By a margin of 20-6, the benchers of the Law Society of British Columbia defeated a resolution that would have rejected Trinity Western University’s proposed law school as an approved faculty of law. I was in the minority, along with Joseph Arvay, Q.C., Peter Lloyd, FCA, Sharon Matthews, Q.C., Jamie McLaren and Lee Ongman.
I was influenced, in part, by the December 2013 report of the Special Advisory Committee of the Federation of Law Societies of Canada. Although the FLSC granted preliminary approval to TWU, it acknowledged that the university’s Community Covenant would make members of the GLBT community feel “unwelcome” there. The FLSC’s Special Advisory Committee seemed to suggest that students seeking to attend law school have many other more welcoming options to choose from if they are offended by TWU’s discriminatory policies.
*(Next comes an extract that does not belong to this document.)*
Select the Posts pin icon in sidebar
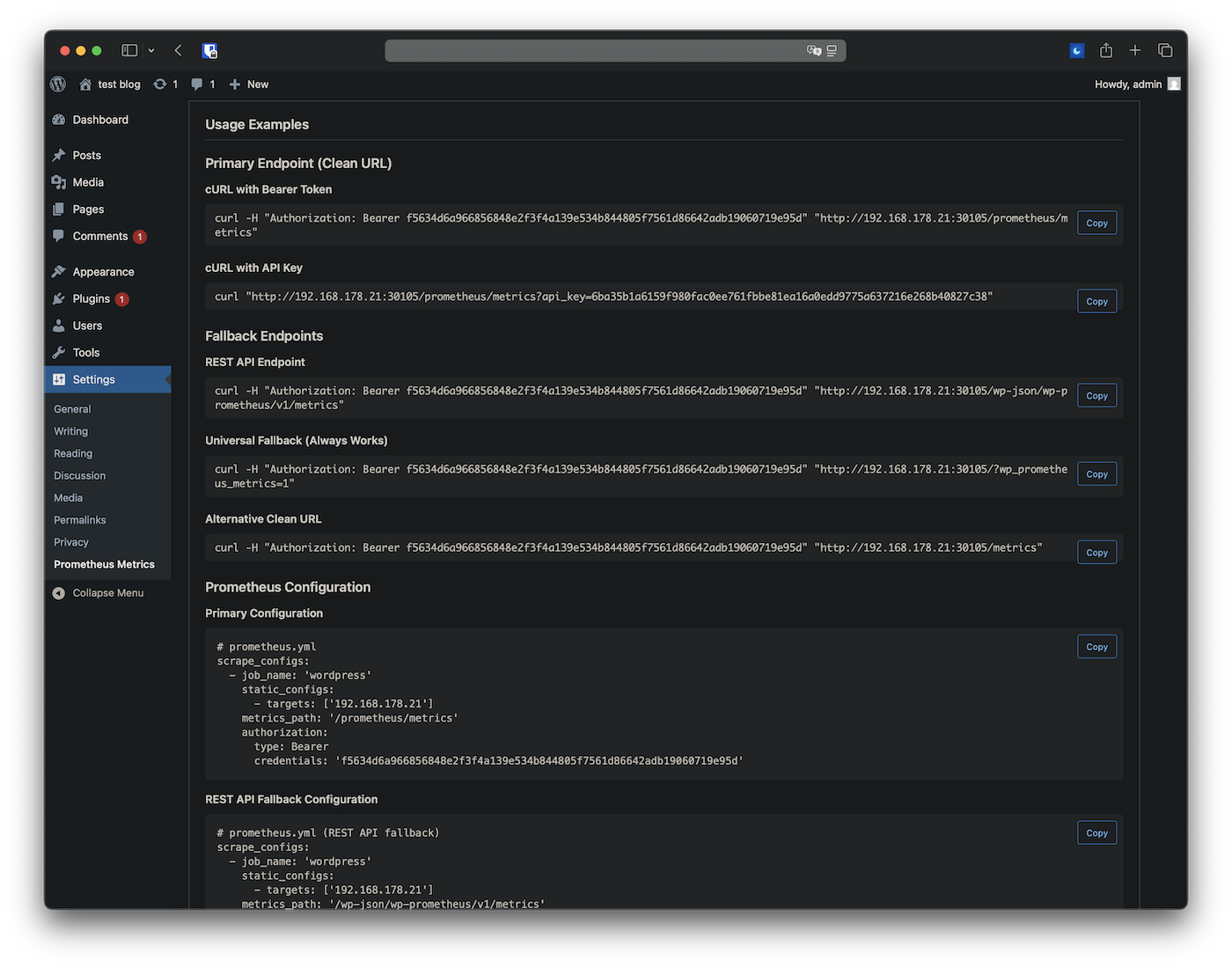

Many of the benchers who voted against the resolution (and for TWU’s proposed law faculty) cited a 2001 decision of the Supreme Court of Canada which addressed a similar issue in the context of TWU’s desire to establish a teachers’ college, and suggested that the Law Society was bound by the outcome of that case, which was in favour of TWU.
For my part, I’d like to feel that we live in a more enlightened age today, and that those in positions of leadership in our profession will challenge discrimination on the basis of sexual orientation wherever and whenever it rears its ugly head.